After being the only state with a minister for cows, Rajasthan is now inculcating love for the bovine among its people.
As the first initiative in this direction, Jhalawar, chief minister’s constituency, has started a scheme in which people can pay ₹15,000 a year to adopt a cow at any of the 28 licensed cow shelters in the district.
Earlier, the state and the cow have hit headlines – be it the large number of cow deaths in Hingonia shelter in Jaipur, the state education minister’s remarks about cow being the only animal that inhales and exhales oxygen or Udaipur university planning to open a centre of excellence for research on cow urine.
Only last week, a cow vigilante group laid siege to a Jaipur hotel over beef rumours. In October last year, such groups attacked Banjara tribals who were transporting bulls. In May, a similar attack was reported from Chittorgarh.
The initiative in Jhalawar was taken last week at a meeting of the district-level committee for prevention of cruelty to animals, which was chaired by the collector. Till Tuesday, 11 people adopted a cow each in the Jhalawar city, which has some 250 stray cows.
“The chief minister in the last collector-SP conference had said that people in the state already do gau-seva (service to cows which implies giving food to them) but gau-prem (love for cows) should also be inculcated in them,” said collector Jitendra Kumar Soni.
The collector said the scheme would solve the problem of stray cows on the roads and save the gaushalas from extra pressure. The cow adopted will be tagged for identification for the ease of the adopter and the gaushala.
The idea behind the initiative is to establish a bond between a person and a cow. “Donating amount to gaushala is one thing, but knowing that your money is ensuring the well-being of a particular cow that you have adopted, is another,” said the collector.
Quarterly reports on the health of the cow will be sent to the adopter and the collector. People might also be inclined to visit their adopted cows with families on festivals such as Govardhan Puja, said Soni.
To incentivise adoption of cows, a gau-prem award will be given each year to the person adopting maximum cows in each block. The gaushala with the maximum adoptees will also be awarded. Every adopter will be given a certificate of appreciation.

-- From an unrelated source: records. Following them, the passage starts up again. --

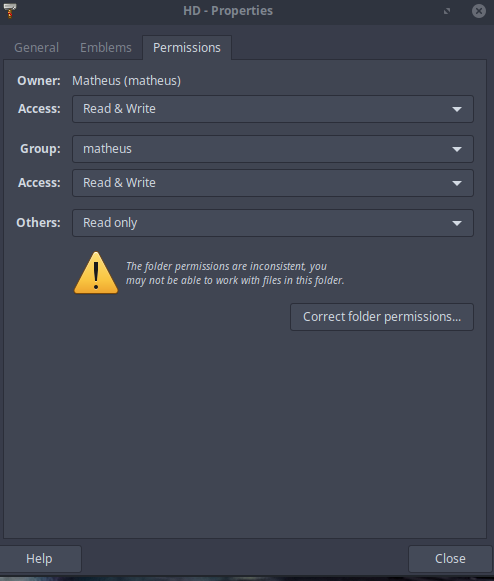Click the yellow warning triangle icon
This screenshot has height=581, width=494.
(96, 273)
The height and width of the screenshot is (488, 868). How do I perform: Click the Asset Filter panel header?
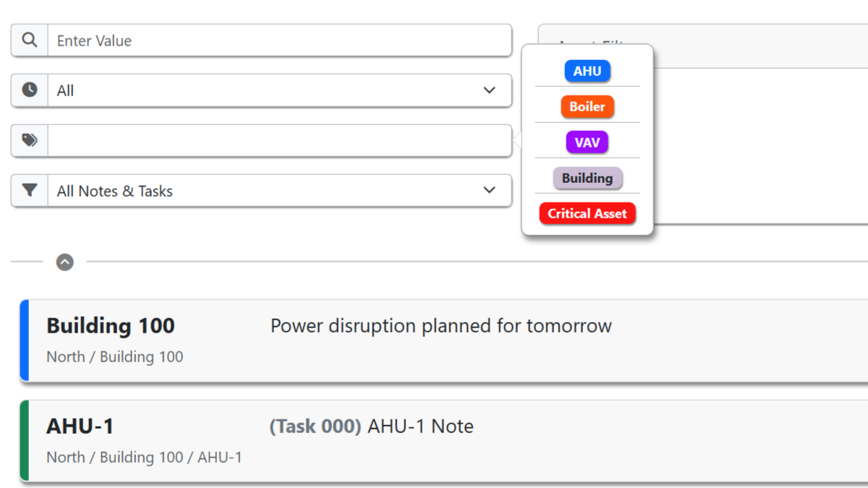pos(760,46)
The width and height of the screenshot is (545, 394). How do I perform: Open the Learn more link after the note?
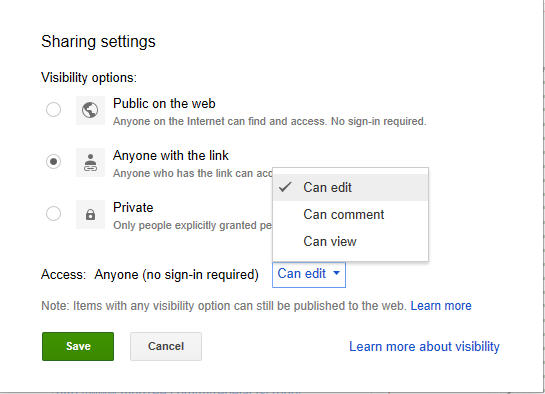(x=441, y=306)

“We made a rough calculation that the daily maintenance of a cow requires anything between ₹35-50. Accordingly, we fixed the yearly figure at ₹15,000. And people generally come forward and donate when it comes to cows,” the collector said.
Rajasthan has 2,185 registered gaushalas which tend to 6.68 lakh cows and oxen, according to figures of the state’s gopalan department. The livestock census of Rajasthan (2012) put the state’s cattle (cows and oxen) population at 1.33 crore, of which 1.15 crore are indigenous.
The state government last year launched the Bhamashah Livestock Insurance Scheme, which facilitates cattle raisers across the state to insure their cattle on subsidised premium rates.